I have heard enough stories to fill five books about people who were "ideal candidates" but ended up being nightmare neighbors, refusing to leave, turning into squatters. I know people who are dealing with such issues at the very moment. It is not easy. You want to be optimistic and believe in people, but reality says otherwise, again and again.
The best check you can have is a probation period, preferably a long one. Over the course of a year, you can start to get a sense of what someone is made of.
But even so, there is no way to ensure yourself against bad surprises. People change partners. They have children. Children become teenagers who do not embrace their parents' values. And on and on.
In my experience, the communities that work the best are those with an ideological or spiritual component: for instance, people with the same Guru or Christian or Buddhist faith. This spiritual or ideological component acts as a glue, a "greater purpose" that brings people together, gives them a certain discipline and reasons to respect the group.

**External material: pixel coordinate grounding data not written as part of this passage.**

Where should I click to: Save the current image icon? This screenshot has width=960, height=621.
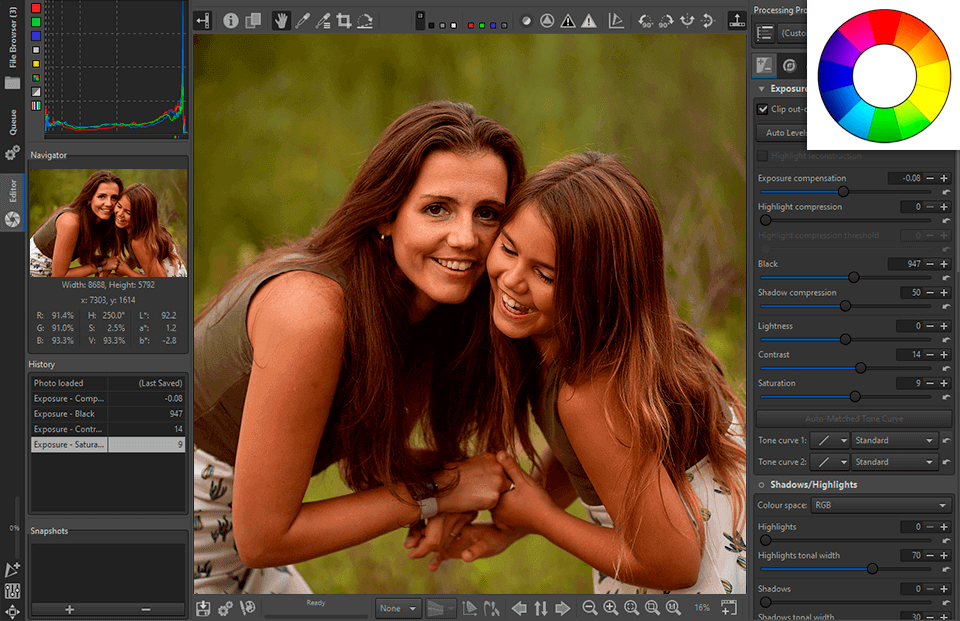tap(204, 608)
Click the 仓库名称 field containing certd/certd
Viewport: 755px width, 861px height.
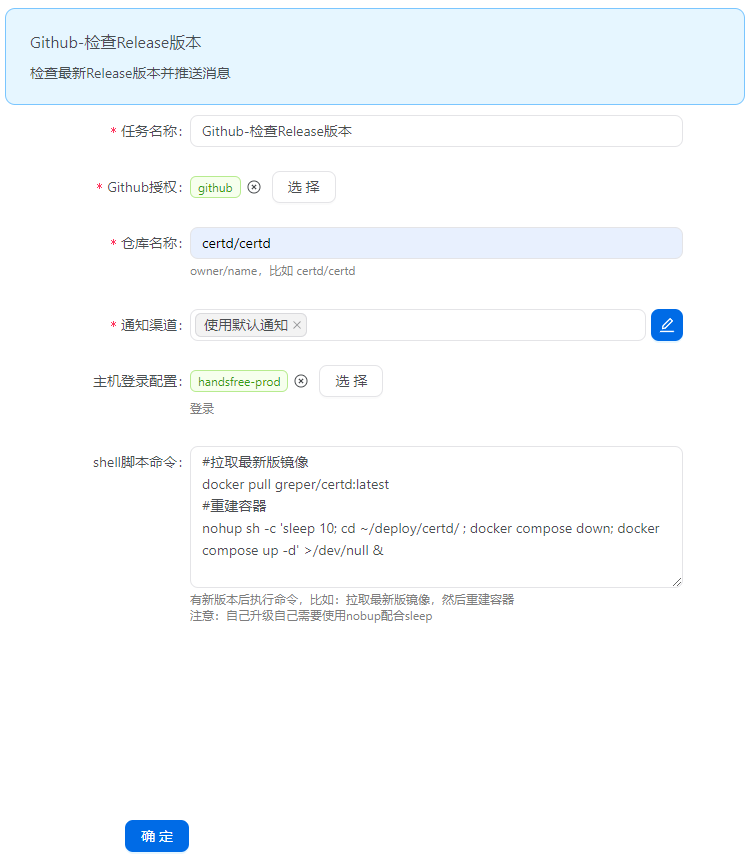pyautogui.click(x=435, y=243)

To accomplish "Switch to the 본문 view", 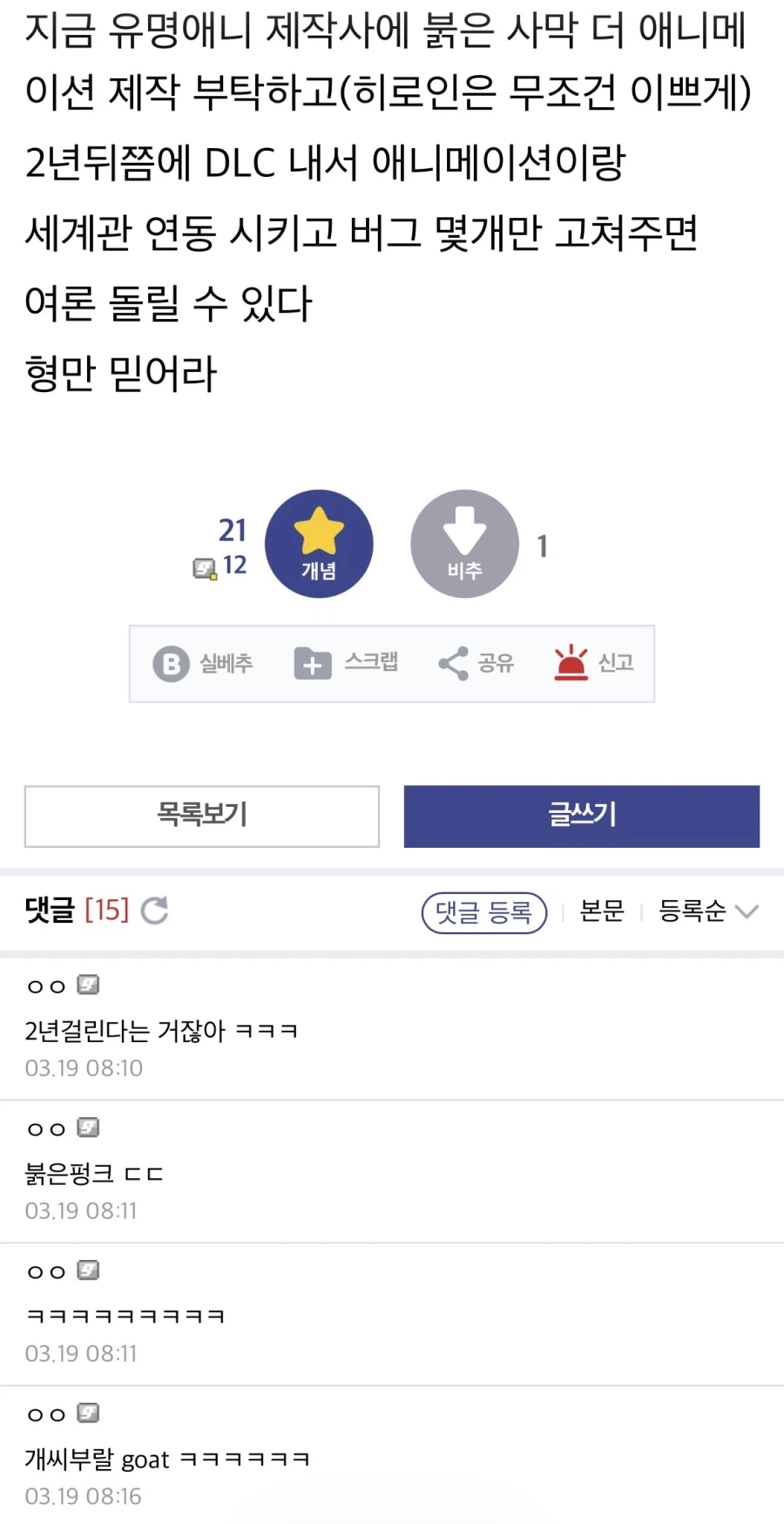I will (601, 911).
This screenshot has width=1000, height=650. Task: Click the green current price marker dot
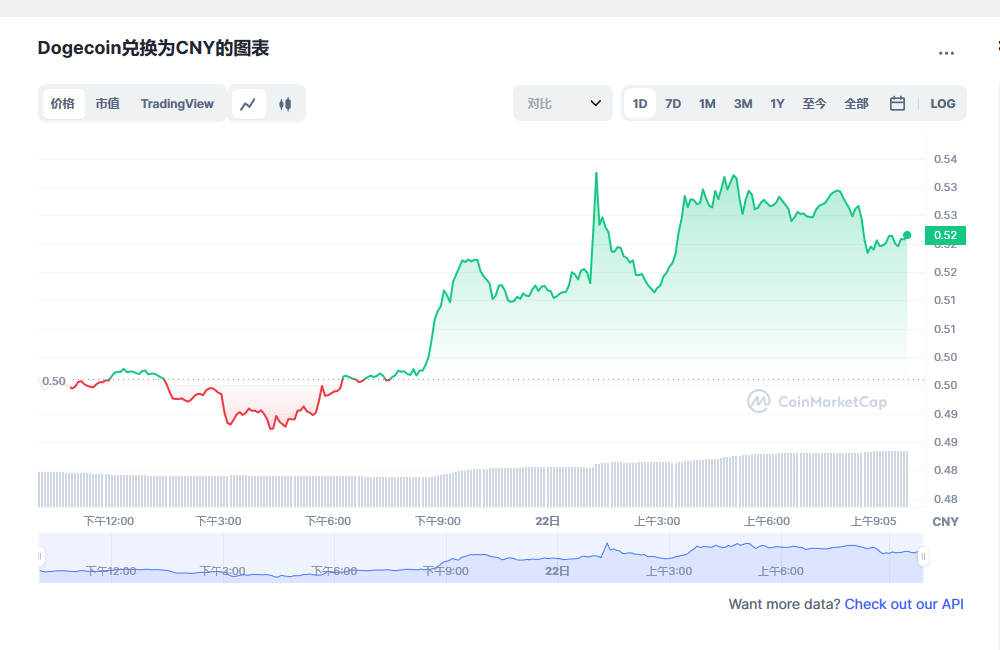pos(907,236)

Of course this is only an observation—I'm not saying it's a solution for everyone. But it raises question: What will be our "glue"? What is it that will prevent us from getting at one another's throats in hard times?
A friend who has been trying to convert his large organic farm to a community told me that a couple who were on his place for a test period and were asked to leave have put locks on one of his dwellings and have gone to the police claiming that they were tenants, even though they had never paid him a dime. It's not simple.
Some people are really good at reading others. Maybe someone on your committee has this gift. If not, it's not a bad idea, if it can be organized, to take your candidate to a market or a neighboring community and to gather impressions from people you trust.
Other than that, maybe you can convince the dad in Meet the Parents to lend you his lie detector.